RECORD SET =>
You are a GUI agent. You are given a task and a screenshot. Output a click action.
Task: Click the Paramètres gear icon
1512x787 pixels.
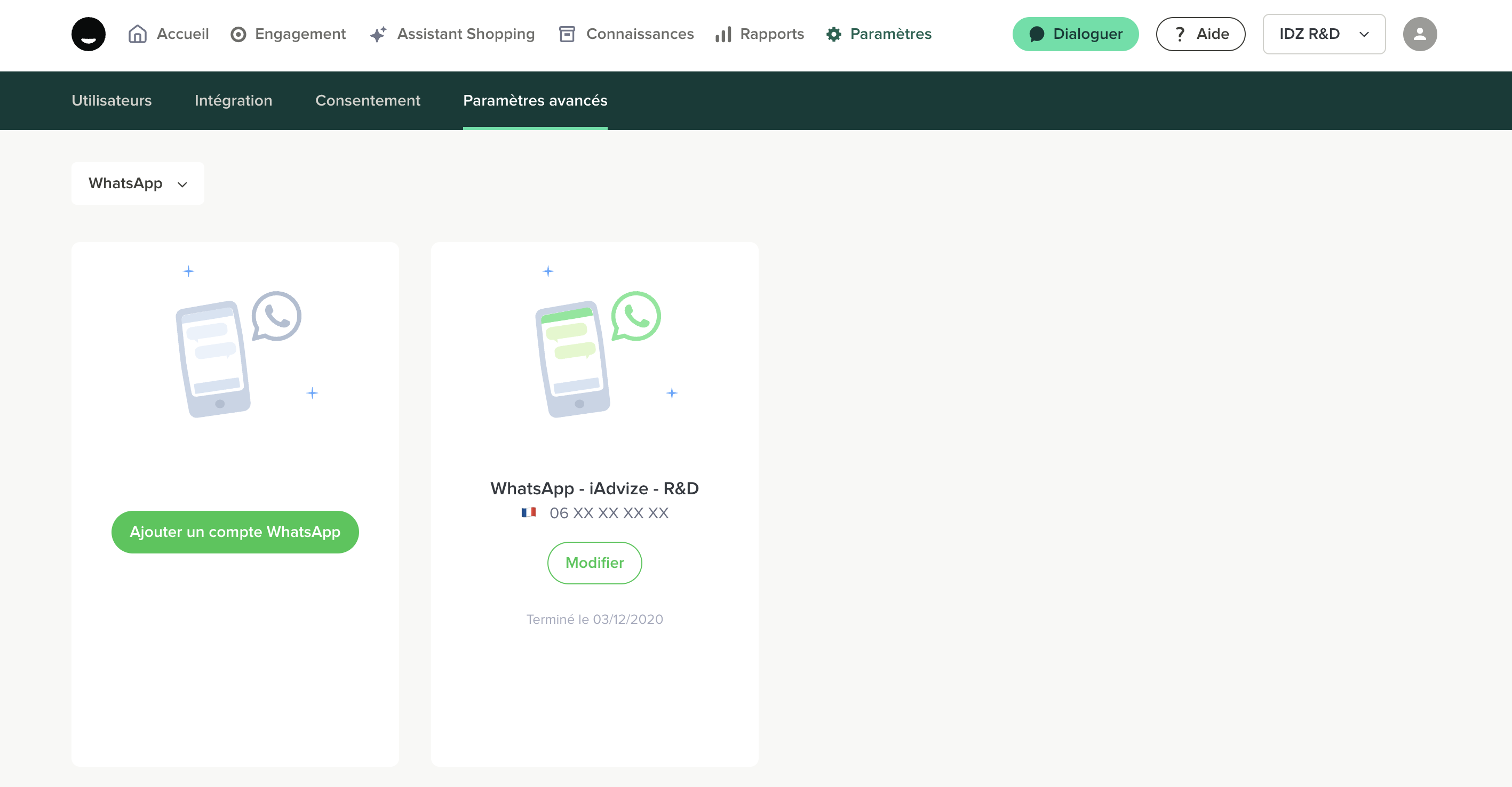(x=833, y=34)
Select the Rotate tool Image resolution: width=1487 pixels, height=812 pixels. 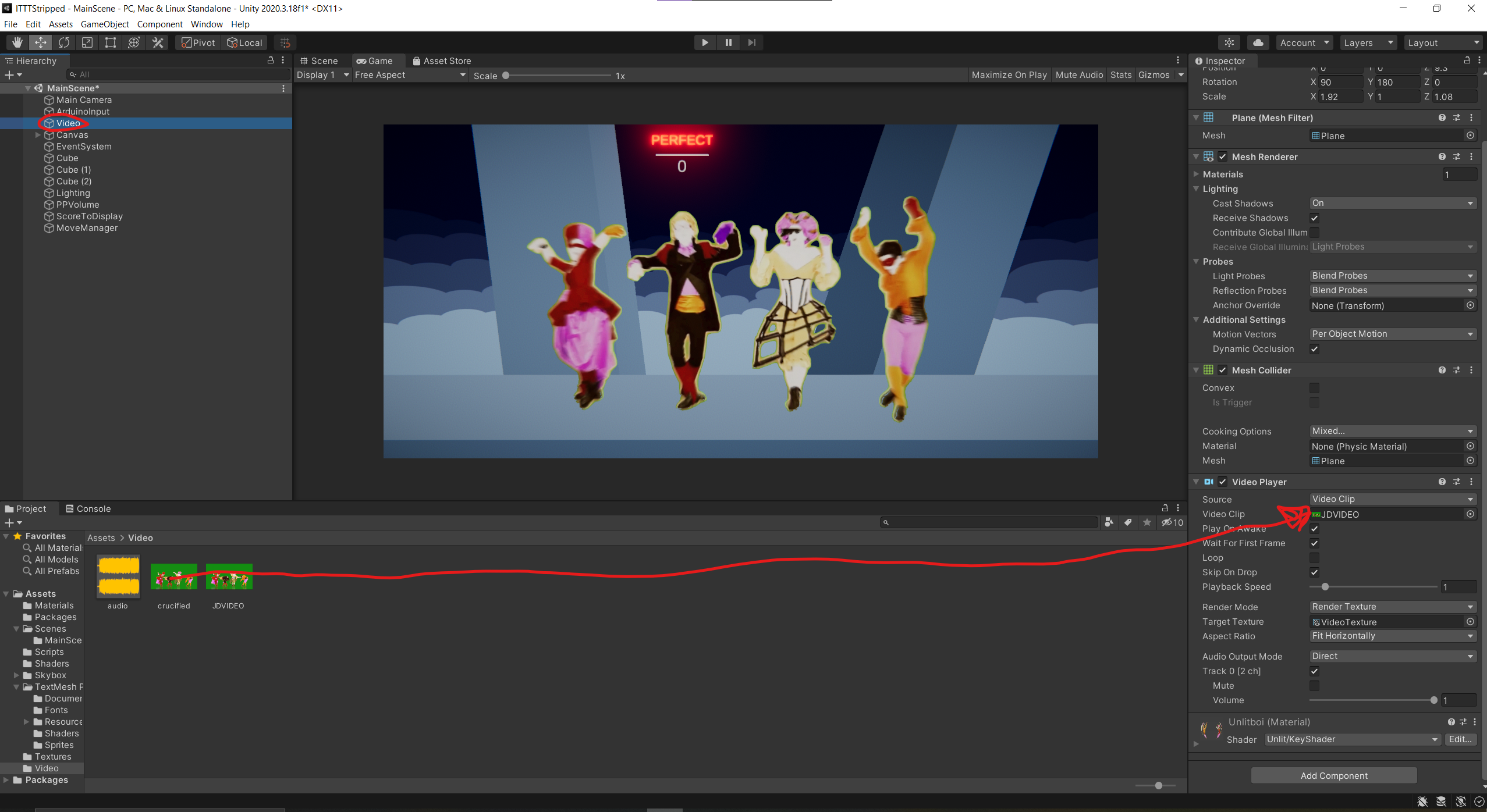tap(63, 42)
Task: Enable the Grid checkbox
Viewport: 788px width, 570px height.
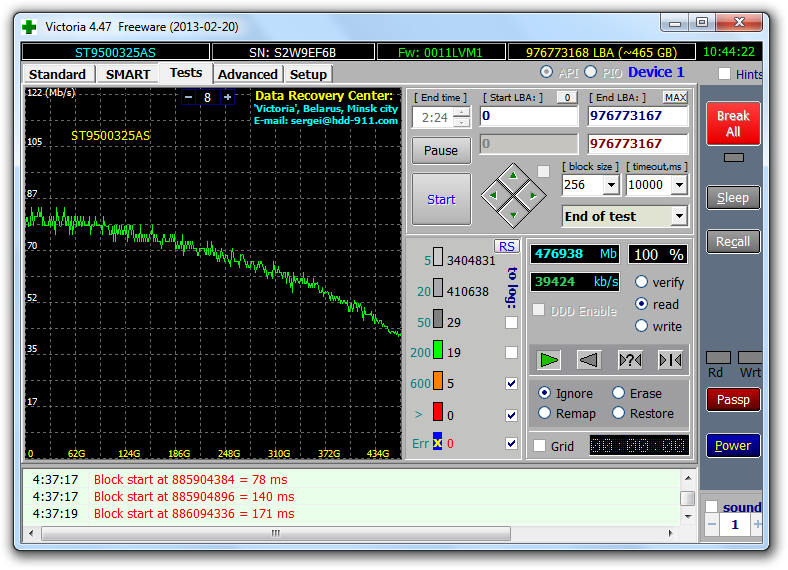Action: pyautogui.click(x=540, y=446)
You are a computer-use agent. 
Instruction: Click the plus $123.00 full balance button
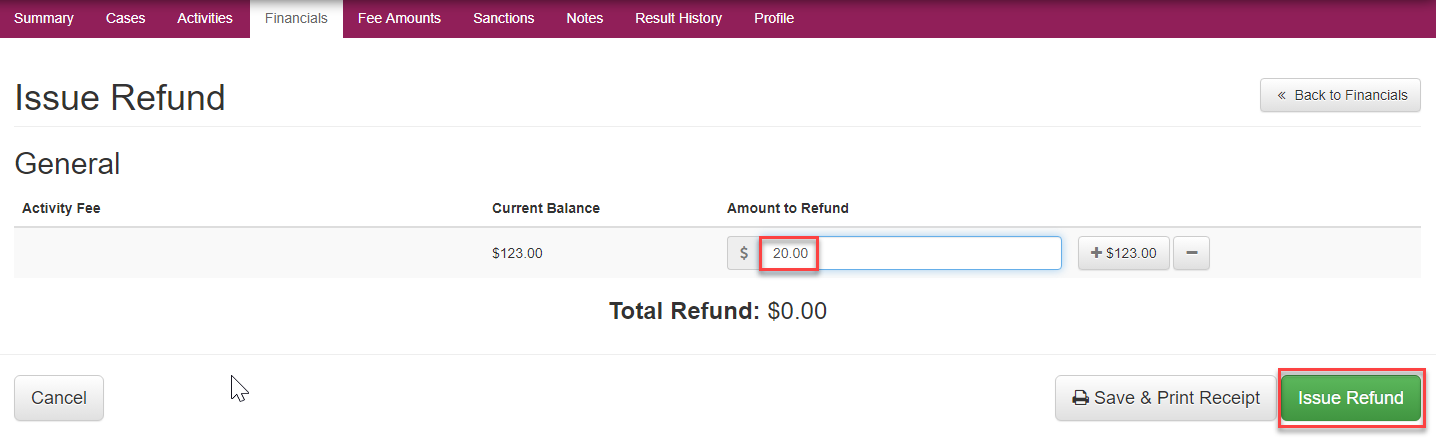click(1123, 253)
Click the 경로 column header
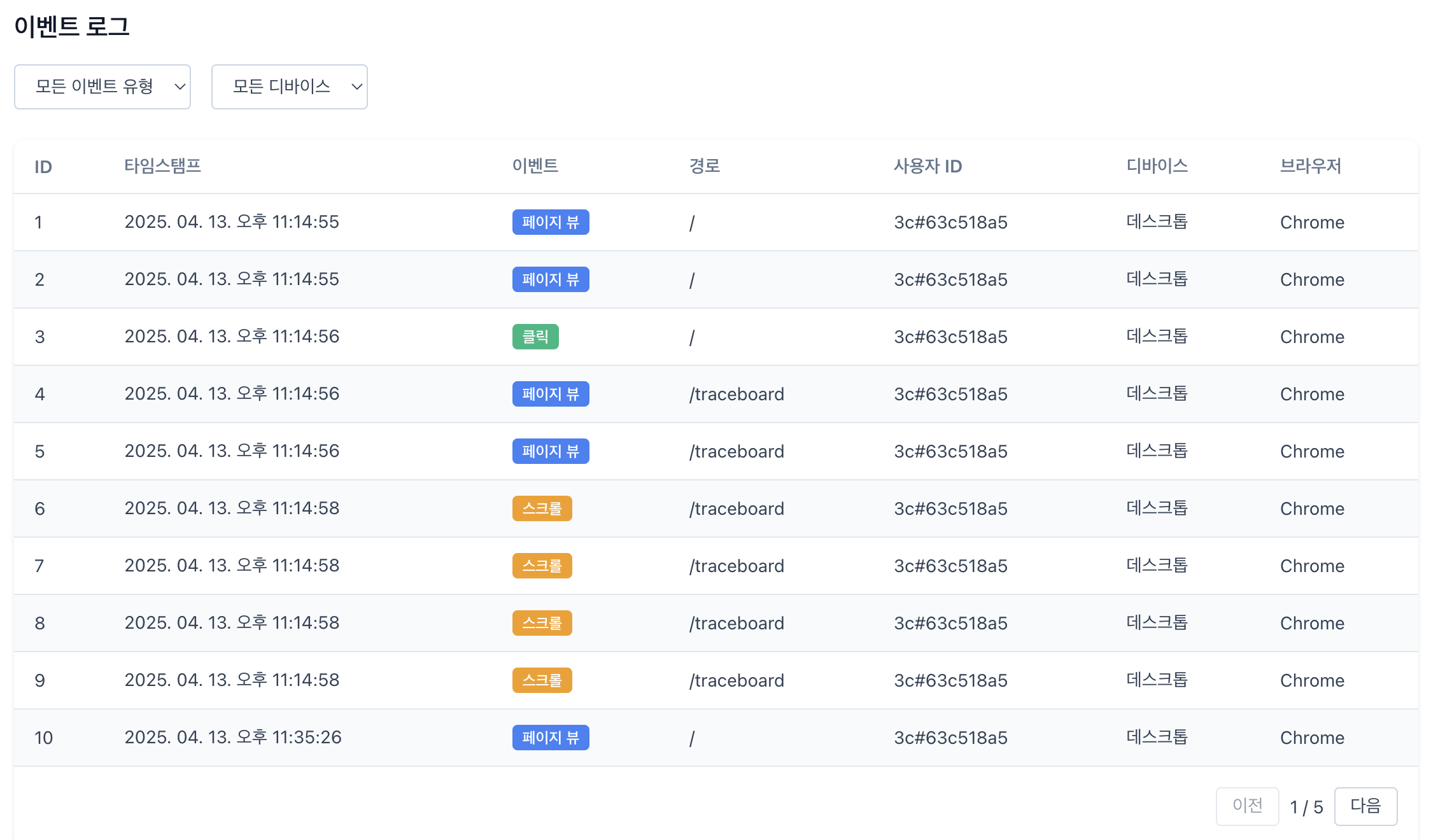 point(704,166)
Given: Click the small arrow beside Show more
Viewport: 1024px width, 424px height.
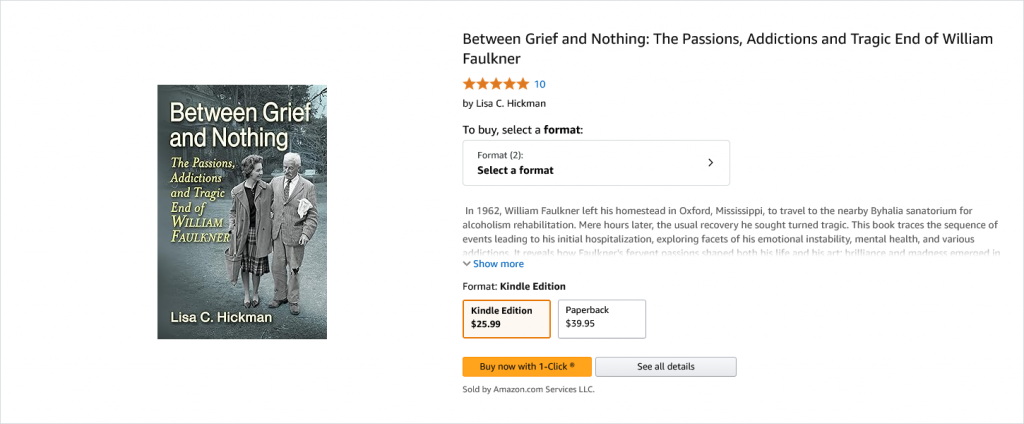Looking at the screenshot, I should click(x=467, y=264).
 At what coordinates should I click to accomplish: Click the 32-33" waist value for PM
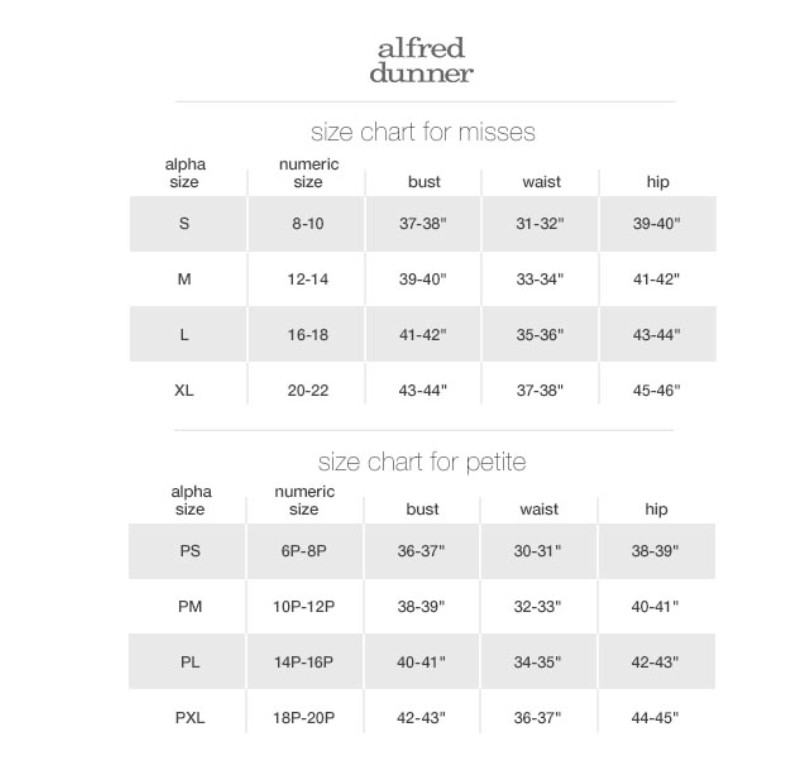538,606
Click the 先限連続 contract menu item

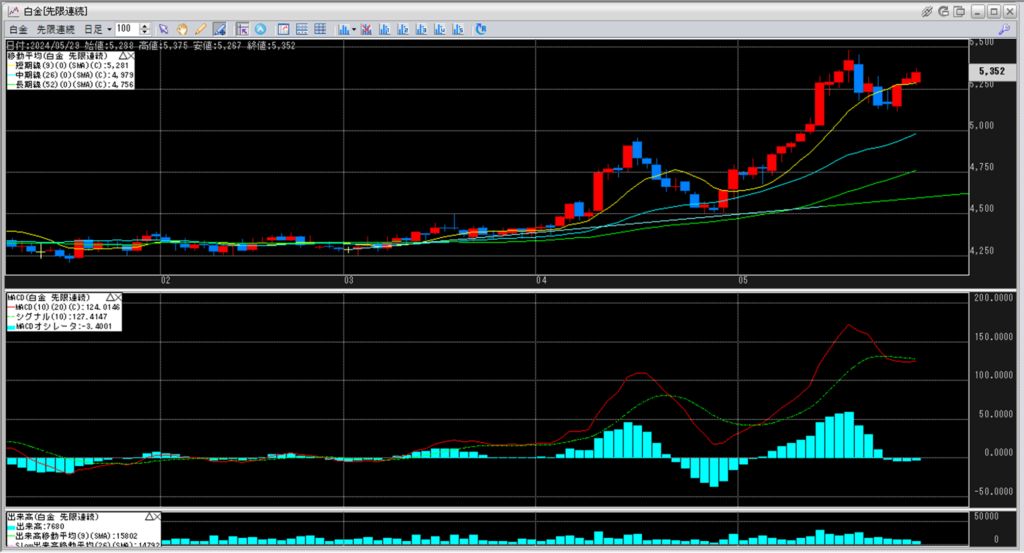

WRITTEN REQUEST => Copy the records word for word, starting at the line that contains "At what coordinates" and ending at the end of the records, with the pictures left out.

OUTPUT FOR THIS EXERCISE =>
 At what coordinates should I click to accomplish: Click the 32-33" waist value for PM
538,606
Click the 先限連続 contract menu item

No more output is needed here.